→ **WORK TO BE COMPLETED**
In the blog post on information overload, what term does the writer use for the networking of references among works?

→ **EXERCISE TEXT**
%%

Monday, September 27, 2010

Another Legacy Post

Editor: Sorry, this is yet another post from my previous blog. I'm stewing up a really good post, about business and culture, and...um...yeah, you'll just have to see it when it goes live.

The Wiki Man

or, "An Augmented Reality Is Now a Necessity to Be Free"

"Conversations aren't contests!"
"OK, a point for you, but I'm still ahead."
-Calvin and Hobbes (not in that order)

We used to proclaim the coming of a great Age of Information, where our world would be shaped by the free dissemination of knowledge, causing unpredictable, miraculous changes to our culture. Now that it's here, we're still trying to figure out what the ramifications are. Socially, it seems that there are new structures being constructed electronically that have no analogs in the flesh-and-blood world. In the realm of pure information, a wide and cacophonous sea has arisen, full of truth, falsehood, trivia, rumor, news, and entertainment. The internet hosts information with a half-life rather than a shelf life, self-destructing in days, hours, or, in the case of some personal news on social networking sites, minutes. The rise of the meme, a small unit of virally-spreading social importance, has produced culture on the same scale. Nigh infinite specialized blogs give otherwise tiny interests worldwide audiences.

We continue to produce music, film, television, literature (and other reading material), and other art, and more people have access to it—and to content produced before the Electronic Era. In this way, the entire universe of human discourse is expanding at an amazing rate. What does not seem to be expanding, however, is our ability to retain it—at least, not fast enough. It appears that as this expansion of content continues, the average human brain will need a peripheral device in order to process it.

I don't have the research to back everything I'm about to say. Truthfully, I don't think the research has been done, and in some cases, the research may not be possible. I have listed here three assumptions about our society and its content that support the idea that the human mind cannot suffice forever as a solitary data processing device.

The Three Assumptions

1. The universe of content is expanding faster than our rate of daily content consumption
2. The rapidly dividing nature of social groups is making content less accessible overall
3. Intertextual depth is increasing the difficulty of making all the connections available in a work

I'll explain them. Number one. There is a lot of information in the world. The internet has made it so easy to produce content that everyone is doing it. (Almost literally.) As the number of content producers increases and the amount of content they produce increases, our ability to consume it all (and our desire, to be honest) can't keep pace. That's fine: no one expects you to read the whole Internet. In fact, I would advise heavily against it. But it does mean that at some point, there will be so much content to refer to that our shared universes of discourse will become more separate.

Think about that. When was the last time you talked to a friend about a basketball game, a movie, a book? Now delve deeper. When was the last time you talked about an issue, in which both parties had read similar material? What about a webcomic or a flash game? As we create a larger universe, we might eventually produce enough content that most of our communication will be in hypertext.

Number two. Culture naturally separates out, like old dairy products. One clump here, another there, divided by preferences in religion, politics, language, genetic background, tastes in music, age, and hairstyles. Modern culture separates more than it used to. In college, for example, I ran with a crowd that came from mostly the middle of the political spectrum, listened to indie music, watched indie film, but all dressed reasonably normally. We did not mingle well with groups that were slightly different politically and had stranger hair, even if they liked the same music and movies. We had enough in common with those groups, but there was clearly a divider.

Today's dividers are many, as there are many things to be divided over, and separate less dissimilar strata. Can it be that these strata produce content that is left unread by the others?

Number three. Back in the day there wasn't much content to refer to. The writers of the classics basically referred to religious texts and classics that were even older than them. Today, you can't get through an episode of Psych without a couple dozen references to other works. Some of those works refer to other works. Intertextual depth is what I'm calling that networking of references, and it makes full comprehension of a work difficult, turning pieces of content into a set of nesting dolls. Perhaps this depth could become too much for the human mind.

Note that I am not asserting that all three of these assumptions are correct, or indeed that any one of them is. But if any one of them stands true, it stands to reason that someone wishing to converse in the future should be supplied with a device running an algorithm to search for the meanings of references in any given conversation, so that information can flow unhindered. At least, I hope so, because I'm kind of getting sick of looking things up on wikipedia while I'm instant messaging people.

%%

(Extracted records)
%%

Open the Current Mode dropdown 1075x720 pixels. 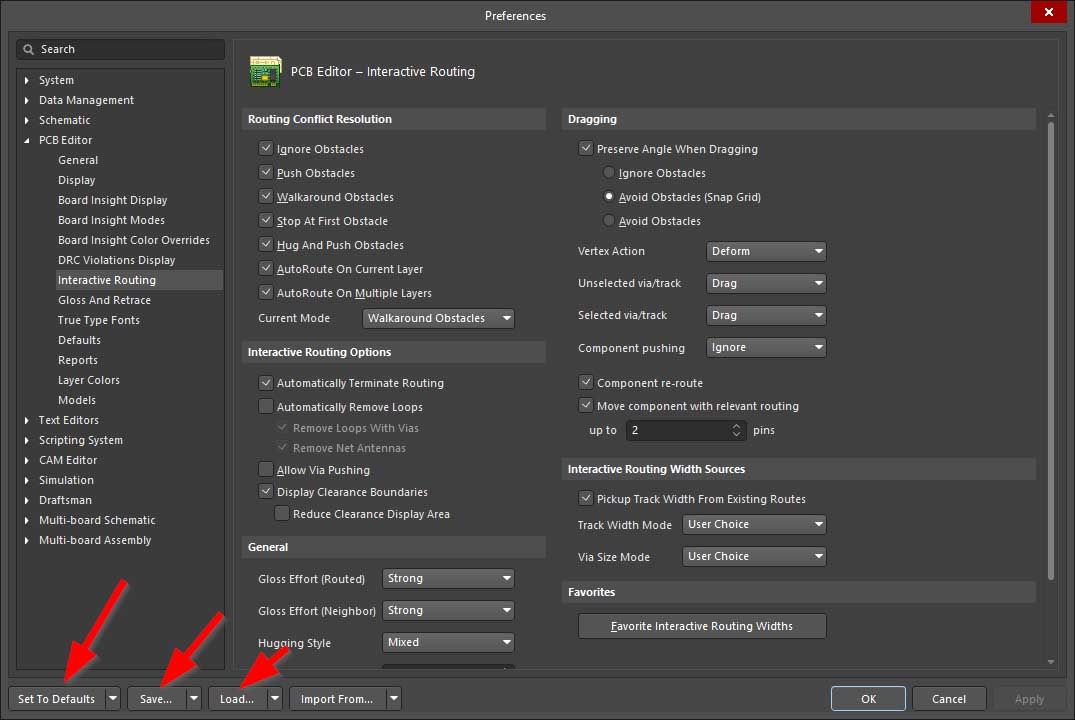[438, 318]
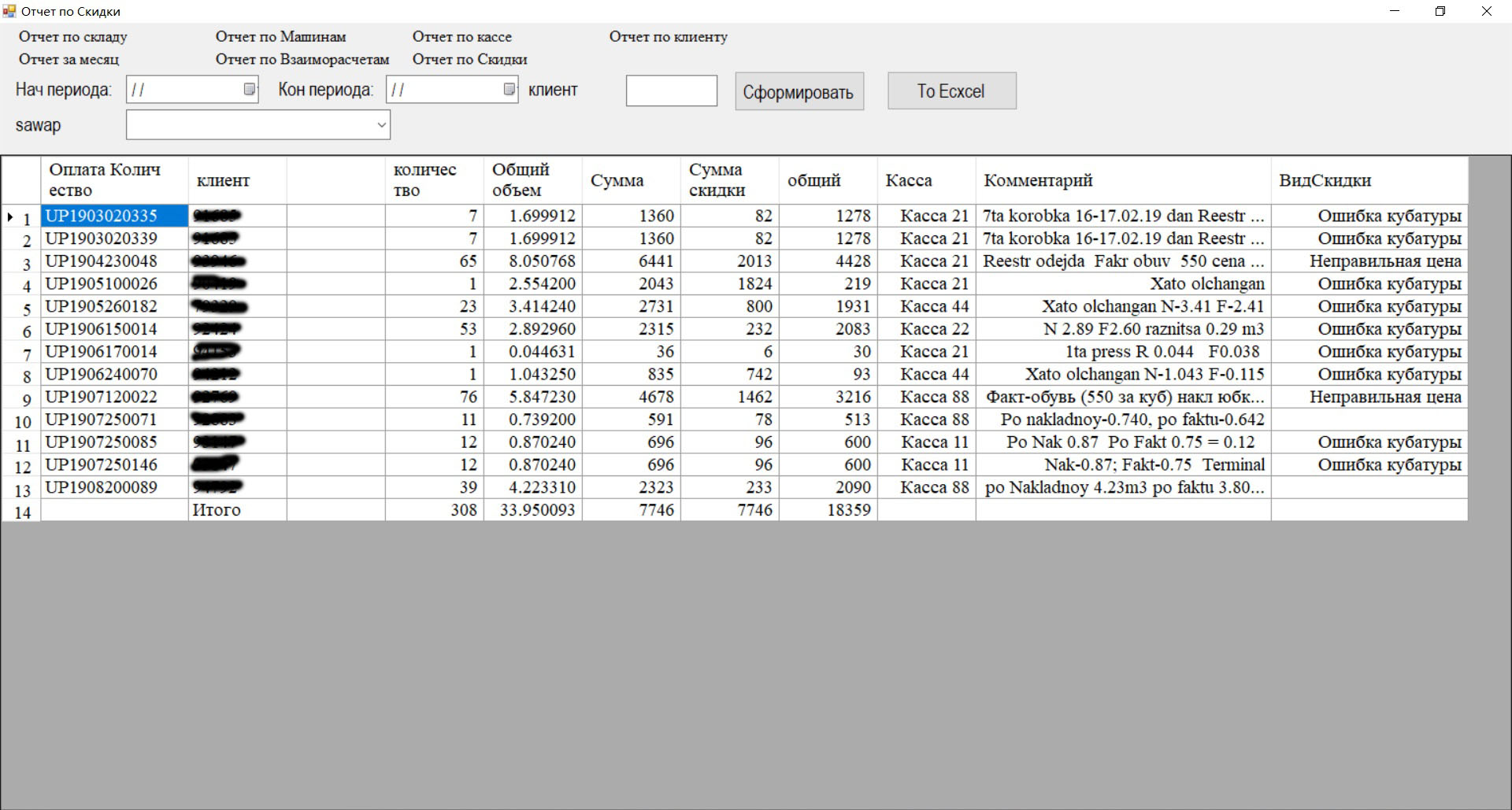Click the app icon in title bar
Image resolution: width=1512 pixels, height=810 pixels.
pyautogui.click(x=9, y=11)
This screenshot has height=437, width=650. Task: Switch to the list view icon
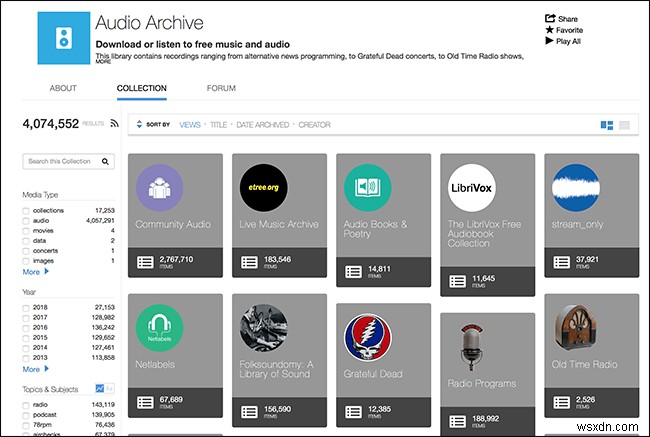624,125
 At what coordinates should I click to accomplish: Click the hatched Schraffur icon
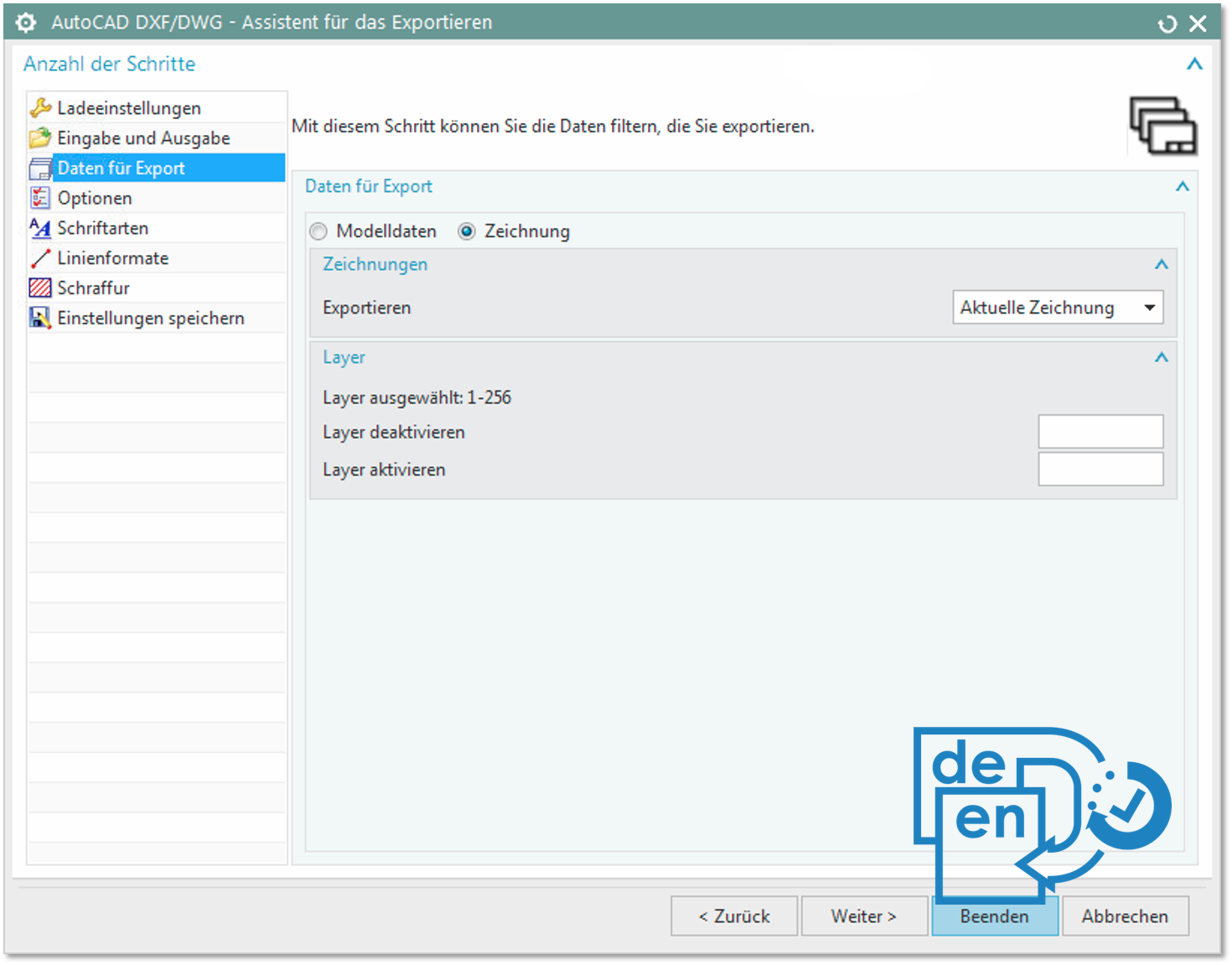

%%

→ **WRITTEN ANSWER**
Intertextual depth